**Consignes à suivre**
**1)** Dans le texte à lire, combien de textes de Constance décrivent les sentiments d'un homme qui fuit l'amour d'une femme ?
**2)** Dans le paragraphe du texte à lire qui commence par « Tu ne me demandes rien », relevez toutes les choses que l'amant dit être demandées par la femme.
**3)** Prolongez le texte à lire sur l'amant qui fuit le bonheur, en reprenant après sa dernière phrase.

**Texte à lire**
==*==

Fuir le bonheur

Constance  a écrit deux textes magnifiques qui tentent de décrire les sentiments d'un homme qui fuit l'amour d'une femme, qui fuit son bonheur. J'ai quelques fois tenté de mettre des mots dans la bouche d'une femme qui me fuyait après m'avoir dit qu'elle m'aimait. Je vais tenter de recréer le discours dans la tête de cet amant fuyant l'amour.

Je t'aime, c'est certain. Je reconnais la même douleur, le même déchirement que je tente d'éviter. Encore une fois, je suis tombé dans le piège. Je me croyais assez fort, capable de jouer de l'émotion, de n'être que passion et désir, te toucher et m'en sortir indemne. Mais non je n'ai pas réussi, la vérité m'a rejoint au plus profond de moi. Et ça fait si mal que je n'ai de choix que de fuir.

Tu ne me demandes rien. Rien, sinon cette main qui te touche, ces lèvres et te font vibrer. Rien sinon la vérité du contact, la certitude que ce geste est possible et qu'ensemble nous pouvons vivre des moments de bonheur, qu'ensemble nous pouvons vivre.

==*==

**Données extraites**
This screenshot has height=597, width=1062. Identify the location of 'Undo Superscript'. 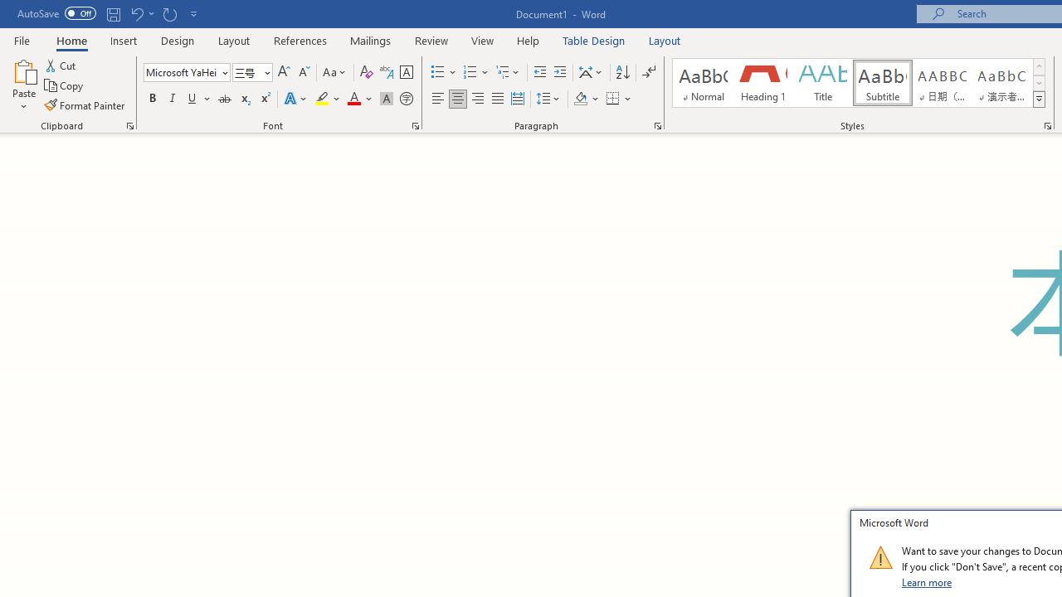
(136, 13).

==*==

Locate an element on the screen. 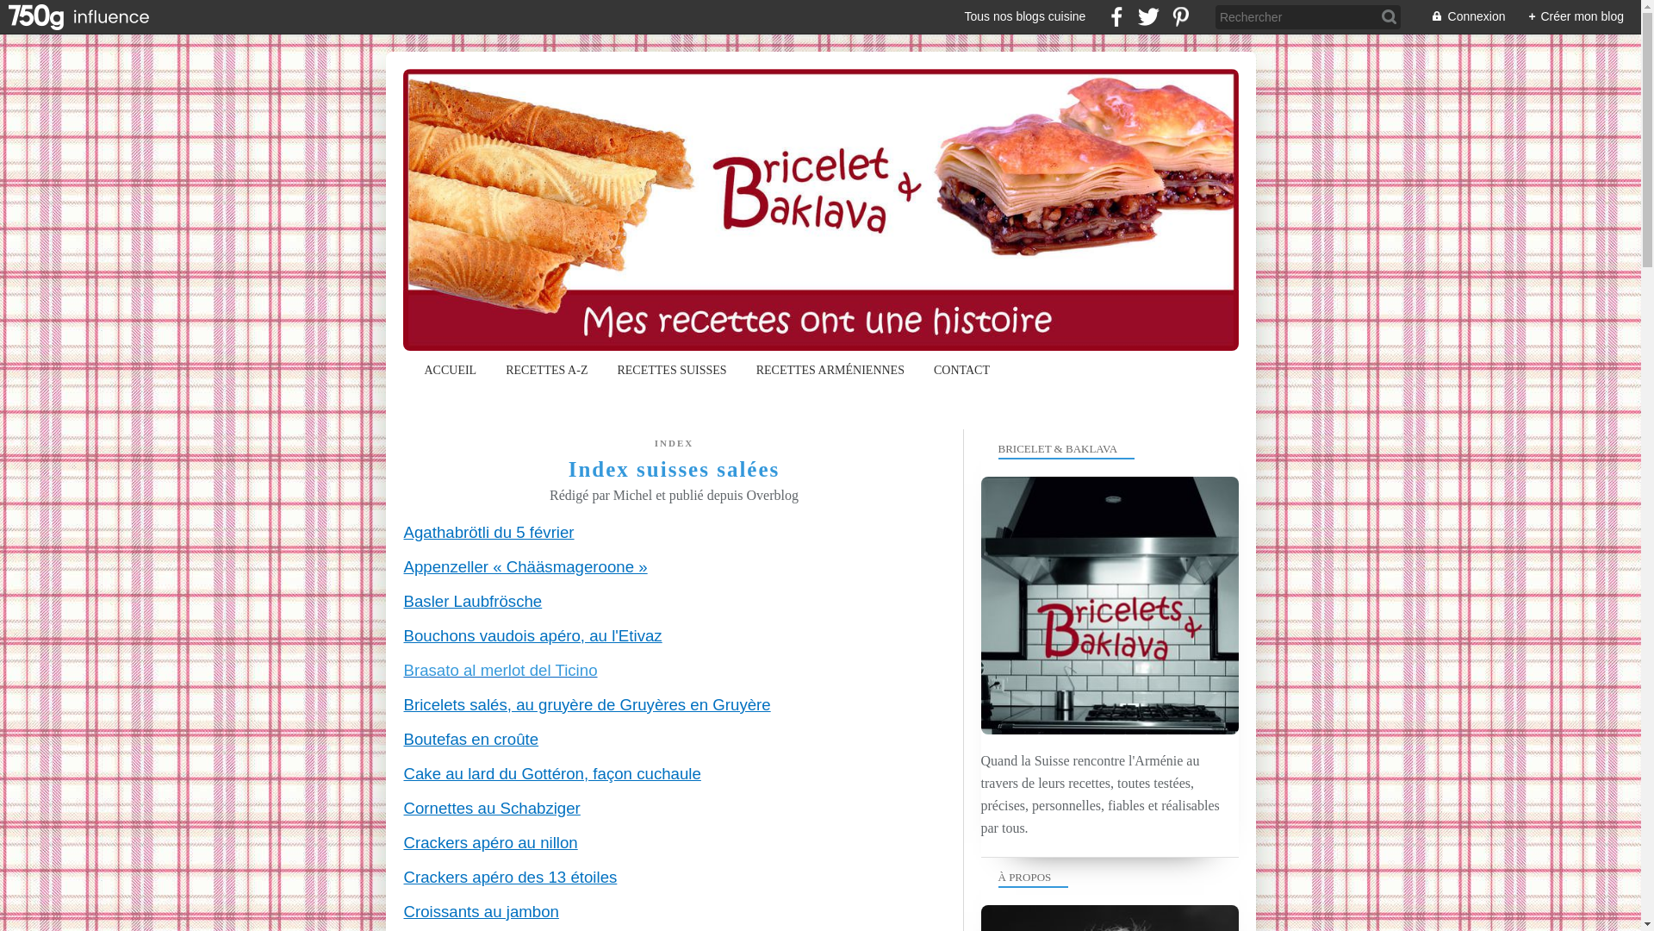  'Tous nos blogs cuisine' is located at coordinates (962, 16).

==*==

**Réponses par consigne**
**1)** Deux textes.

**2)**
- cette main qui te touche
- ces lèvres
- la vérité du contact
- la certitude que ce geste est possible et qu'ensemble nous pouvons vivre des moments de bonheur

**3)**
Tu ne me demandes rien, même pas la vérité, simplement de continuer à être ce que j'ai dit de moi, même si nous savons tous les deux que les mots sont affreusement menteurs. Nous avons assez vécu pour savoir que tous les mots ne sont que des façades en toc qui montrent en cherchant à cacher, mais qui servent encore parce que nous ne voulons pas vraiment savoir. Le décor de nos vieux mots est trop troué pour nous cacher derrière, mais je veux tellement y croire, c'est mon dernier espoir de me voir encore vivant.

Et voilà que je constate encore une fois qu'on aime que nu. Le désir et la passion s'accommodent bien des costumes de théâtre, des habits qui font les moines, des déguisements de toutes natures. Mais pour t'aimer, je dois être nu, et cela j'en suis maintenant incapable.

Sans mon armure, je suis beaucoup trop vulnérable et fragile. Sans tous ces pansements, mes blessures me saigneraient à mort. Ce n'est pas que j'ai peur que tu me voies mourir, c'est que je ne peux plus simplement me voir, prisonnier de mes échecs, de toutes ces vieilles douleurs qui me paralysent.

Ce n'est pas toi que je fuis, mais moi. Tant que j'ai cru possible de jouer le jeu, de maintenir mon personnage, de jouer l'amoureux je pouvais t'entendre et te voir, mais maintenant je sais que je t'aime, et cela je ne le peux plus. Je me fuirai dans ce refus de ce que je suis, en disant que tu n'en vaux pas la peine, que le risque n'en vaut pas la chandelle, et que cette chandelle de la passion n'éclaire plus rien dans ma vie. Mais c'est ta lumière que je fuis, celle qui me montre à moi ce que je suis.

J'aime mieux me montrer comme le dernier des salauds que comme le dernier des misérables.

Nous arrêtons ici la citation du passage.